▶ Exercise aim:
Both the line containing "Given: Click the NT" and the line containing "Task: Toggle X-ray view button" belong to the span. Output exactly that span from the listing below, and nothing outside it.

▶ Input records:
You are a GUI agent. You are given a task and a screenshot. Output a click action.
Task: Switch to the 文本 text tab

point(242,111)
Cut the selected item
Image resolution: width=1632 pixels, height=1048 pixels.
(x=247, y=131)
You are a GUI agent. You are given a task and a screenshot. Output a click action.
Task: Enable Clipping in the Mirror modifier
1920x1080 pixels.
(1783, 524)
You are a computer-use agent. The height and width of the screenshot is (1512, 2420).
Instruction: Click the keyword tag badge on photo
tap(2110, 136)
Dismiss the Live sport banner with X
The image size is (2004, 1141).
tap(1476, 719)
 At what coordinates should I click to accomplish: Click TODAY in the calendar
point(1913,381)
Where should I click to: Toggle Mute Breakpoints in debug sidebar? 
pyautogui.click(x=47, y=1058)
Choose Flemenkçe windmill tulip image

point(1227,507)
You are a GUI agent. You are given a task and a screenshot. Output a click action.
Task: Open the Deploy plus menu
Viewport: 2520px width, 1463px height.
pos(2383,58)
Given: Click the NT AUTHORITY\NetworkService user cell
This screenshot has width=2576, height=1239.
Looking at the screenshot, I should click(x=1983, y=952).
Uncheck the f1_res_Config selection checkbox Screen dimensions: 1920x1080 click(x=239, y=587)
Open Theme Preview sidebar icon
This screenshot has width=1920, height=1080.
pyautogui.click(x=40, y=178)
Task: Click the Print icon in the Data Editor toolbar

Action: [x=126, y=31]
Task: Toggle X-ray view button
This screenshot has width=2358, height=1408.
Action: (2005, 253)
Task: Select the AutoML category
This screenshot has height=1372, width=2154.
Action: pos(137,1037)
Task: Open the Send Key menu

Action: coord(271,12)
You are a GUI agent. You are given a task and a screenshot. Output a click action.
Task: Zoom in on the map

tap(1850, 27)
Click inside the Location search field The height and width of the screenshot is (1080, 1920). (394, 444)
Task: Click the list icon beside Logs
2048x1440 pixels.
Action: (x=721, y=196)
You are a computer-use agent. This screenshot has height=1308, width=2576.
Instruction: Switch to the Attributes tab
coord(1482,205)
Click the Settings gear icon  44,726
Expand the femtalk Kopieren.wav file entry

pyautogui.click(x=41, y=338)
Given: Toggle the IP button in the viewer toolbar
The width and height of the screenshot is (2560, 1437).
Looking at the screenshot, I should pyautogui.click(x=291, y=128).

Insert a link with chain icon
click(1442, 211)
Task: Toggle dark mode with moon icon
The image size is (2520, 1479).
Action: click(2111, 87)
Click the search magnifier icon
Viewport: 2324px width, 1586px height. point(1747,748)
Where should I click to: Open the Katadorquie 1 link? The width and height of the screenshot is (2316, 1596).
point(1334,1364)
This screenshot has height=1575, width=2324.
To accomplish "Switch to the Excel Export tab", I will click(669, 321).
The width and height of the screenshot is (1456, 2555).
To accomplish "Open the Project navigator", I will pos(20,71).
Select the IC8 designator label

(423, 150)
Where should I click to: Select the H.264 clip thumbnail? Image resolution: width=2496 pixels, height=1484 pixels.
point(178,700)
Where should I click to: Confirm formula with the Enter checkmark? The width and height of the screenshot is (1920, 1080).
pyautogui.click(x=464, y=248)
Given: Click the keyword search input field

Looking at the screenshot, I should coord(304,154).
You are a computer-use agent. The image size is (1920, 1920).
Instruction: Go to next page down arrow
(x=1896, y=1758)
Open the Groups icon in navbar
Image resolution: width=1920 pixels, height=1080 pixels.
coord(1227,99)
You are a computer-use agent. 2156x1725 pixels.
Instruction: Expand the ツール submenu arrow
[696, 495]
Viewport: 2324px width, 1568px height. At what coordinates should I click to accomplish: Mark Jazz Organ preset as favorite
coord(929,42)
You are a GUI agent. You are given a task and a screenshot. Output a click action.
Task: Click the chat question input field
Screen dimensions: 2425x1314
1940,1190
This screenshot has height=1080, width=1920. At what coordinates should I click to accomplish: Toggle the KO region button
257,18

▶ Expected answer:
Given: Click the NT AUTHORITY\NetworkService user cell
This screenshot has width=2576, height=1239.
Looking at the screenshot, I should click(x=1983, y=952).
Uncheck the f1_res_Config selection checkbox Screen dimensions: 1920x1080 click(x=239, y=587)
Open Theme Preview sidebar icon
This screenshot has width=1920, height=1080.
pyautogui.click(x=40, y=178)
Task: Click the Print icon in the Data Editor toolbar

Action: [x=126, y=31]
Task: Toggle X-ray view button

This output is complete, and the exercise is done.